L’expérimentation sera réalisée à partir du 17 avril à la gare Saint-Jean et dans un quartier de Bordeaux rive droite, pour l’installation d’une centaine de bornes dans tous les lieux à proximité d’espaces fumeurs. Elle inclura aussi la collecte, le tri, la préparation de la matière et sa transmission dans une filière de recyclage. La filière transformera le mégot en matière plastique pour fabriquer du mobilier.
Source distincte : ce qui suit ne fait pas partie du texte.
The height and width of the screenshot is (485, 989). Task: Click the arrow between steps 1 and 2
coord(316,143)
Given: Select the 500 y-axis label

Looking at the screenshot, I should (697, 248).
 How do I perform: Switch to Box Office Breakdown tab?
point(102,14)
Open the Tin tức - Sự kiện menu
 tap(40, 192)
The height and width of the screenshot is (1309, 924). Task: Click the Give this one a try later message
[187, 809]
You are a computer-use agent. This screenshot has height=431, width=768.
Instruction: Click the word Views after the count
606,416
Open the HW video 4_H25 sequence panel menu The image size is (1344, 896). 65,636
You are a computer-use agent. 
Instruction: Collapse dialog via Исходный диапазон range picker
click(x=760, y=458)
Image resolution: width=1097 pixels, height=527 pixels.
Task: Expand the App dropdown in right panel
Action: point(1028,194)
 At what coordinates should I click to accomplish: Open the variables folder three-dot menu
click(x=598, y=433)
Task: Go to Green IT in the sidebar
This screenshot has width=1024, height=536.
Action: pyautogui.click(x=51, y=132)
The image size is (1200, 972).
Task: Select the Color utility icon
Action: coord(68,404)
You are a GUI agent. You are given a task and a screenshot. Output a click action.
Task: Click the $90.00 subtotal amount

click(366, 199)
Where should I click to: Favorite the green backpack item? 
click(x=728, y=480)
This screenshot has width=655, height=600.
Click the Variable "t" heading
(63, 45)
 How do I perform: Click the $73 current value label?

Projets de bornes de collectes de mégots pour la ville de Bordeaux
Projets de bornes de collectes de mégots pour la ville de Bordeaux - EcoMégots

« Les mégots finissent souvent dans la Garonne »

Le filtre d’une cigarette, qui contient une forme de plastique, est source de nombreux problèmes écologiques : sa biodégradabilité peut aller de 18 mois à 12 ans selon le milieu dans lequel il se trouve ; un seul mégot peut polluer jusqu’à 500 litres d’eau, causer la mort des animaux marins qui l’ingèrent ou provoquer des départs d’incendies (16 % des départs). « En ville, poursuit Erwin Faure, la plupart des mégots finissent dans les stations d’épuration ou dans la Garonne. »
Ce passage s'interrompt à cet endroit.